The osmnx package has a clean_intersection function which returns the centroids of intersections. However, it does actually modify the graph which makes it not convenient for further analytical work. This post builds on the existing function and provides a solution to modify the road network and visualise it. I will use the example as this notebook so one can easily compare both approaches.

Code

Let's first import the required modules and replicate the example in the notebook.

import numpy as np
import pandas as pd
import osmnx as ox
import networkx as nx
from geopandas import gpd
from osmnx import graph_to_gdfs, gdfs_to_graph, save_and_show, get_paths_to_simplify
from shapely.geometry import Point, LineString, shape, MultiPoint, box, Polygon, MultiLineString, mapping
from shapely.ops import linemerge
import matplotlib.pyplot as plt
from matplotlib.collections import LineCollection

# get a street network and plot it with all edge intersections
address = '2700 Shattuck Ave, Berkeley, CA'
G = ox.graph_from_address(address, network_type='drive', distance=750)

fig, ax = ox.plot_graph(G, fig_height=10, node_color='orange', node_size=30,
node_zorder=2, node_edgecolor='k')

# clean up the intersections and extract their xy coords
G = ox.project_graph(G)
intersections = ox.clean_intersections(G, tolerance=15, dead_ends=False)
points = np.array([point.xy for point in intersections])

# plot the cleaned-up intersections
fig, ax = ox.plot_graph(G, fig_height=10, show=False, close=False, node_alpha=0)
ax.scatter(x=points[:,0], y=points[:,1], zorder=2, color='#66ccff',
edgecolors='k')
plt.show()

Notice that the centroids are overlayed on the original graph with node_alpha set to zero. This is because osmnx's clean_intersection function only returns the centroids but does not actually modify the underlying dataframe or graph structure. Let us take a look at the source code to understand it a little better.
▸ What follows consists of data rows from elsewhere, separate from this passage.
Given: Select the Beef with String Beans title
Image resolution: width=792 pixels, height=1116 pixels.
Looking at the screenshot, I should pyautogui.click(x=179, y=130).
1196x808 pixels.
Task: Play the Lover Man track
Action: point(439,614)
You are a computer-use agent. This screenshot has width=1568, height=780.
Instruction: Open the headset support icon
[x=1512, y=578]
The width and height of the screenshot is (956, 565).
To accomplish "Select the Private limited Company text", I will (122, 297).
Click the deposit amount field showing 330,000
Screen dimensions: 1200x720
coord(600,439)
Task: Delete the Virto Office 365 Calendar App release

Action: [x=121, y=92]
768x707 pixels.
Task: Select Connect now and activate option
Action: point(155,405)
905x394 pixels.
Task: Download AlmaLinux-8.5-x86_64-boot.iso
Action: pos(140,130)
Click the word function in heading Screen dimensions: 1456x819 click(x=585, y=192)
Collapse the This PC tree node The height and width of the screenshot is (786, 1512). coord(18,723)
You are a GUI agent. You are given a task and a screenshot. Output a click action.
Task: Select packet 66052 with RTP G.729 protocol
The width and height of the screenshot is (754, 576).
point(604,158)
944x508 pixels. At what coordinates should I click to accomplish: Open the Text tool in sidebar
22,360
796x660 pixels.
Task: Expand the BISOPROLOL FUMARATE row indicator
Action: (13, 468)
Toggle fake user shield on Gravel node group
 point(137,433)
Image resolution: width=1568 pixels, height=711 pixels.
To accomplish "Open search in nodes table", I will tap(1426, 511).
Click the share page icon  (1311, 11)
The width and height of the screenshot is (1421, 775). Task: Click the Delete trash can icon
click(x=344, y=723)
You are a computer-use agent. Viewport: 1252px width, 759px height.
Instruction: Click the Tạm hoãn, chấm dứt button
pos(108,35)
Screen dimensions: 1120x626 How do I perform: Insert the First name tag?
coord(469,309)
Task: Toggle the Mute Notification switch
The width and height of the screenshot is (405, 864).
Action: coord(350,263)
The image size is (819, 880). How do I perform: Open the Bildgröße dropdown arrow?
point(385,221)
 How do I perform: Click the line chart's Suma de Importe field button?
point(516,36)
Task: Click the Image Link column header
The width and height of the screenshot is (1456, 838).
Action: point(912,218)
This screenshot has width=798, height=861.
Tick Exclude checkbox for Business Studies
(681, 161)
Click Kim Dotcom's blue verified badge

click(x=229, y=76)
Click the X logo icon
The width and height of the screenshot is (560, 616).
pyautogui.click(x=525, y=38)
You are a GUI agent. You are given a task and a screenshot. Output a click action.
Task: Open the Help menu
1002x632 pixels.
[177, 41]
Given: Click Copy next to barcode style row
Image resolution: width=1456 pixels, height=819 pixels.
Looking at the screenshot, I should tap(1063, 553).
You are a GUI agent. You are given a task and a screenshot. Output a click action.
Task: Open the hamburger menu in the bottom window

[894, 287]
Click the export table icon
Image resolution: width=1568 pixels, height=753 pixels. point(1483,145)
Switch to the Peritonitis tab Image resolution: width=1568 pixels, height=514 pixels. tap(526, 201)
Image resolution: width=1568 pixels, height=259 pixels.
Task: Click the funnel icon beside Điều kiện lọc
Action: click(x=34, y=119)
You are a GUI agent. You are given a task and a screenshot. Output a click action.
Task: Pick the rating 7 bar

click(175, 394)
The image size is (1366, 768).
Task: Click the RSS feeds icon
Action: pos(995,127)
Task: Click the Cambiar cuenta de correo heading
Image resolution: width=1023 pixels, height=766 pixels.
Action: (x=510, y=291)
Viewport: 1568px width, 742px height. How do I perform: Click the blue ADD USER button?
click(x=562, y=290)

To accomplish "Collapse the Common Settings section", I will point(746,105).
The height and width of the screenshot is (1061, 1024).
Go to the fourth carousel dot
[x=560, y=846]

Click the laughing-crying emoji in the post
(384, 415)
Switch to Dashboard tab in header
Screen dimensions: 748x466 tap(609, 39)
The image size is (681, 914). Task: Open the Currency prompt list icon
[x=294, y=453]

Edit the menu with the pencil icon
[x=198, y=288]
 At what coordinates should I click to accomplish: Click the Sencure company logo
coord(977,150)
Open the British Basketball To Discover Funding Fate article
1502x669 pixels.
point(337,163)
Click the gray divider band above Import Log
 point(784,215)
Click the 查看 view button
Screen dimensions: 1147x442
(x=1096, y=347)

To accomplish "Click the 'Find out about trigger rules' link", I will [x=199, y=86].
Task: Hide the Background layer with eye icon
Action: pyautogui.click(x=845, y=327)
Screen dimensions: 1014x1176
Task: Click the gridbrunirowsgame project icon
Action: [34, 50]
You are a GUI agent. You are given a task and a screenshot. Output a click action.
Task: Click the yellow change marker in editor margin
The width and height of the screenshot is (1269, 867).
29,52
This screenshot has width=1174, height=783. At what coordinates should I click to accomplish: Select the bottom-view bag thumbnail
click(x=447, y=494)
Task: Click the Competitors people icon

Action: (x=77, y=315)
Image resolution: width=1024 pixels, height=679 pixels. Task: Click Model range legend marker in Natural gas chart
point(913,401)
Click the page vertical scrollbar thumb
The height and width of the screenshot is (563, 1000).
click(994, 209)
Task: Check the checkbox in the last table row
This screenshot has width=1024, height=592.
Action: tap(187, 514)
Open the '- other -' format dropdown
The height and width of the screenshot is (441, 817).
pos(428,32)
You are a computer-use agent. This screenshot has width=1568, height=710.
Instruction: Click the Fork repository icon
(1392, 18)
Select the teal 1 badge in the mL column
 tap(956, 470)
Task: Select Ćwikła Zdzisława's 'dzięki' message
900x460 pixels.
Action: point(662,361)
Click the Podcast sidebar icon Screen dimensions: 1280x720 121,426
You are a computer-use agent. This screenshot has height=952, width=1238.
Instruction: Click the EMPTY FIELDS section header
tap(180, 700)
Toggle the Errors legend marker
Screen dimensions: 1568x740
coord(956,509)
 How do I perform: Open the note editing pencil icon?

Clean intersections source code

# if dead_ends is False, discard dead-end nodes to only work with edge
# intersections
if not dead_ends:
    if 'streets_per_node' in G.graph:
        streets_per_node = G.graph['streets_per_node']
    else:
        streets_per_node = count_streets_per_node(G)

    dead_end_nodes = [node for node, count in streets_per_node.items()
                      if count <= 1]
    G = G.copy()
    G.remove_nodes_from(dead_end_nodes)

# create a GeoDataFrame of nodes, buffer to passed-in distance, merge
# overlaps
gdf_nodes = graph_to_gdfs(G, edges=False)
buffered_nodes = gdf_nodes.buffer(tolerance).unary_union
if isinstance(buffered_nodes, Polygon):
    # if only a single node results, make it iterable so we can turn it into
    # a GeoSeries
    buffered_nodes = [buffered_nodes]

# get the centroids of the merged intersection polygons
unified_intersections = gpd.GeoSeries(list(buffered_nodes))
intersection_centroids = unified_intersections.centroid
return intersection_centroids

It buffers the nodes, merges the ones that overlap and returns the centroid of the overlapping nodes. Instead of returning the node centroid, we want to get back a dataframe with the new nodes. This means that we will have to create a new node in the dataframe and replace the ones that were merge with it. In addition, the edges have to be modified as well to contain the information of the previous nodes within the identity of the new merged node.

Modifying the function

First, let's buffer the points and get the union of these buffered points:

gdf_nodes, gdf_edges = graph_to_gdfs(G)
buffered_nodes = gdf_nodes.buffer(15).unary_union
unified_intersections = gpd.GeoSeries(list(buffered_nodes))
unified_gdf = gpd.GeoDataFrame(unified_intersections).rename(columns={0:'geometry'}).set_geometry('geometry')
unified_gdf.crs = gdf_nodes.crs
unified_gdf.head()

Next, we merge the original nodes with the aggregated polygons. Geopandas has a sjoin function which uses rtrees for spatial joins, making it very efficient. We will just assign the smallest osmid to be the id of the new node.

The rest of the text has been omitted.